Elle doit également expliquer à quoi répondait le bombardement du Chu de Cocody et d’un supermarché dans le même quartier. Est-ce des objectifs militaires ou a-t-elle délibérément choisi d’en faire des exemples ?

– L’Union Européenne doit également des explications aux ivoiriens. Elle devra expliquer le bien fondé  de ses embargos sur la Côte d’Ivoire, surtout l’embargo sur les médicaments. Elle nous dira surtout, pourquoi elle n’a pas eu à faire sa propre lecture de la situation, mais s’est systématiquement alignée sur les positions de la France.

– L’Union Africaine et la CEDEAO, devront également nous expliquer leurs attitudes belliqueuses, leur propension à vouloir en découdre avec l’armée ivoirienne, au moment où elles sont incapables d’envoyer des troupes combattre Boko Haram qui enlevait des lycéennes au Nigéria.

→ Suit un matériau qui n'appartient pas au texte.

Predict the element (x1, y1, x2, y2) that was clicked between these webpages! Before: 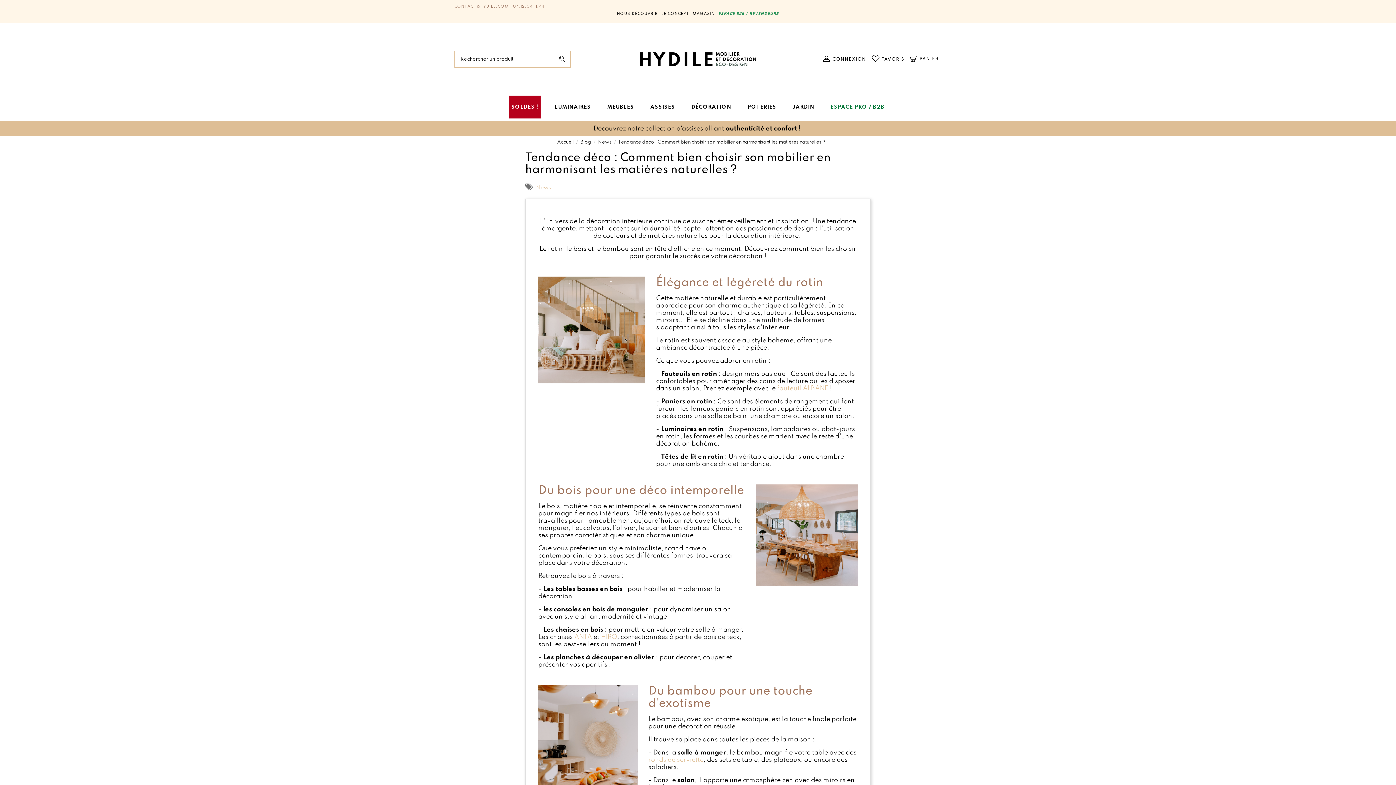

– La France, l’Onu, l’Union Européenne, l’Union Africaine et la CEDEAO doivent enfin nous dire s’il leur revient de proclamer le vainqueur  d’une élection en lieu et place de l’institution nationale qui en est chargée.

Au plan interne, plusieurs interrogations demeurent et  doivent avoir des réponses pour  faciliter la compréhension d’une situation qui est une véritable dissonance cognitive pour certaines personnes:

– Comment dans un pays démocratique, on peut proclamer un président élu à partir des résultats provisoires donnés hors délai et en dehors de son siège par la structure en charge des élections. Faut-il rappeler que cette structure ne donne que des résultats provisoires et qu’en dernier ressort, c’est le Conseil Constitutionnel qui proclame les résultats définitifs et le vainqueur de ces élections. Sa décision est non susceptible de recours et de contestation.

– Comment a-t-on réussi l’exploit de considérer des résultats provisoires comme définitifs et contester une décision qu’on n’a pas le droit de contester. Les démocrates doivent nous l’expliquer.

– Comment comprendre également qu’un candidat à une élection présidentielle, qui n’est ni chef d’Etat ni président de la République, puisse disposer d’une armée qui guerroie pour lui sans que cette situation ne choque les démocrates auto-proclamés ?

Les réponses à toutes ces interrogations permettront de mieux appréhender la tâche qui attend les ivoiriens et les préparer à affronter la situation sans faux-fuyant, à l ‘effet de préparer demain. Demain est certes un autre jour mais demain arrive toujours et l’ivraie sera séparée du vrai.